After locating the line with "Image resolution: width=640", repeat it and every following line to the end of the listing, exactly. Omit the pictures.
-- SOURCE DATA follows --
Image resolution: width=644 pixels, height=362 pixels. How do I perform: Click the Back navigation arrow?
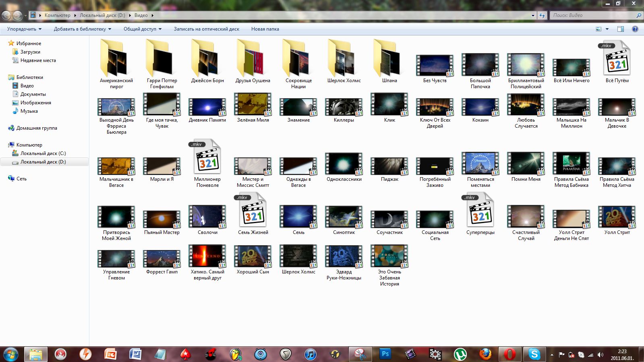6,15
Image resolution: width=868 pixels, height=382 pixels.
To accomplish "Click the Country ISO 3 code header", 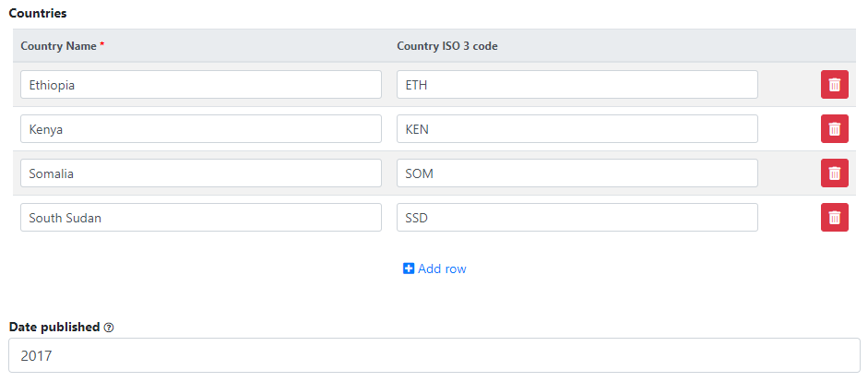I will [x=447, y=46].
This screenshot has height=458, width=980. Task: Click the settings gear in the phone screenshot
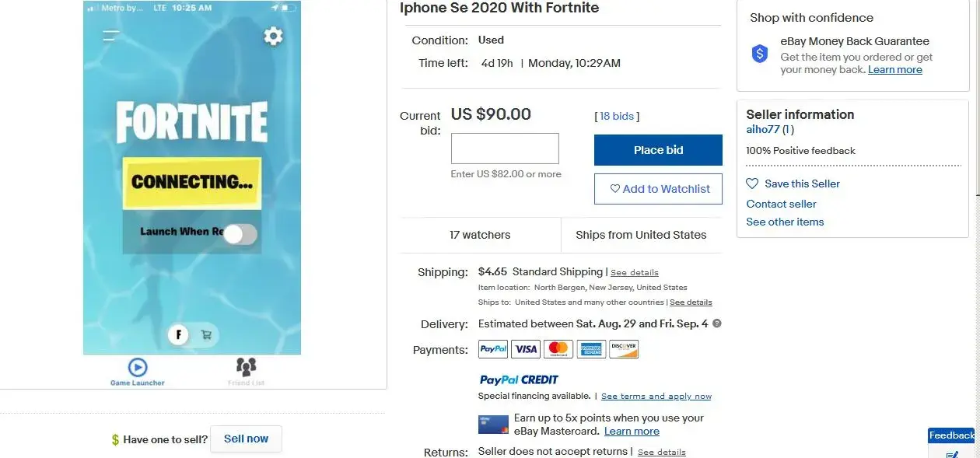tap(273, 36)
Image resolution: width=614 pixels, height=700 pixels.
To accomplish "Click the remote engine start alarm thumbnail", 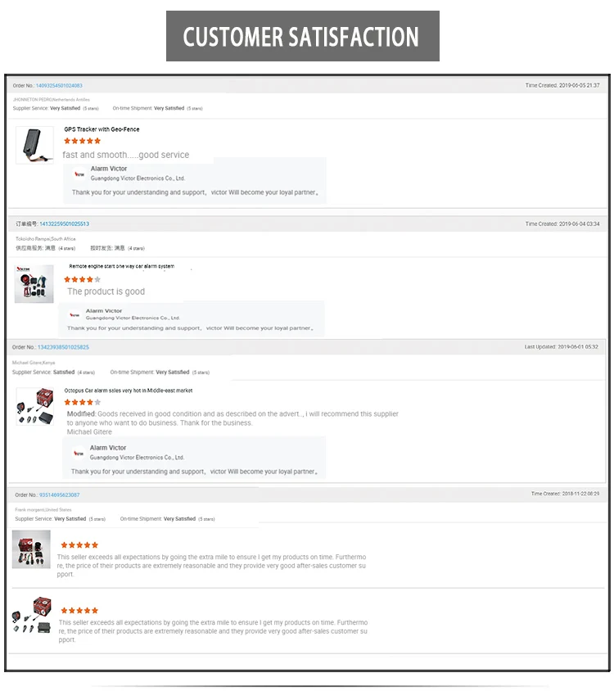I will (x=34, y=284).
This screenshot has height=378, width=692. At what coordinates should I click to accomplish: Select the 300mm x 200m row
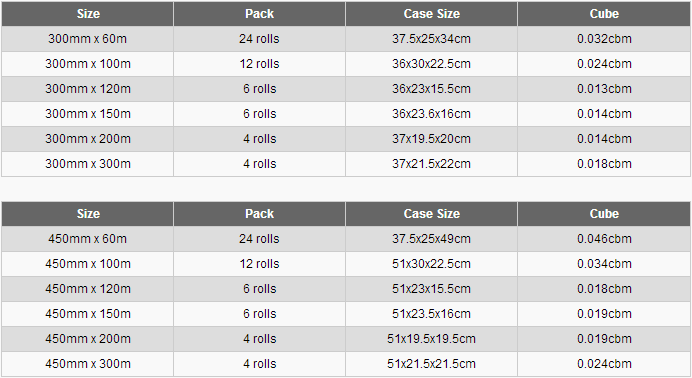[x=346, y=139]
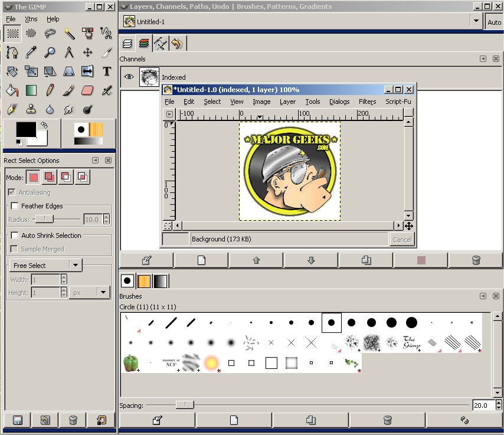The height and width of the screenshot is (435, 504).
Task: Click the Color Picker eyedropper tool
Action: click(x=31, y=52)
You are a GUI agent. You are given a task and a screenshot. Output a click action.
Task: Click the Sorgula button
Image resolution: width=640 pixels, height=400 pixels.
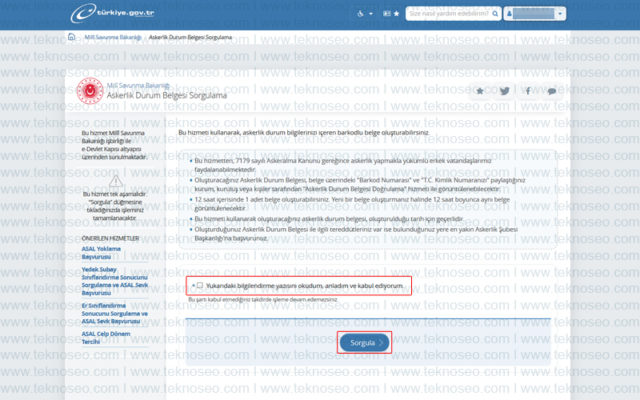[x=364, y=342]
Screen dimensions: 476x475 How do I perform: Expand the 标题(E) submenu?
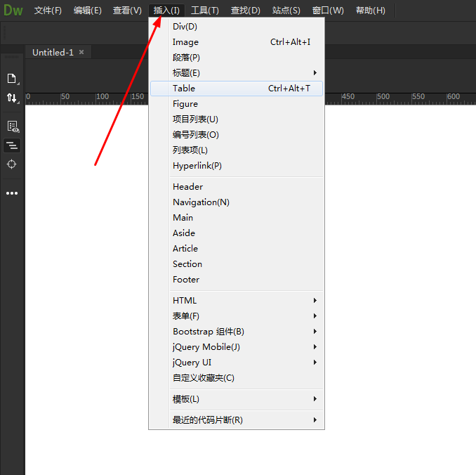[x=236, y=73]
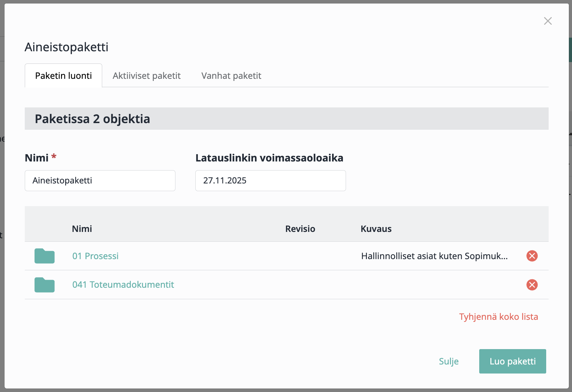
-- SOURCE DATA concluded --
* FINAL ANSWER
Image resolution: width=640 pixels, height=400 pixels.
[x=364, y=342]
Screen dimensions: 476x475 How do I perform: Expand the 标题(E) submenu?
[x=236, y=73]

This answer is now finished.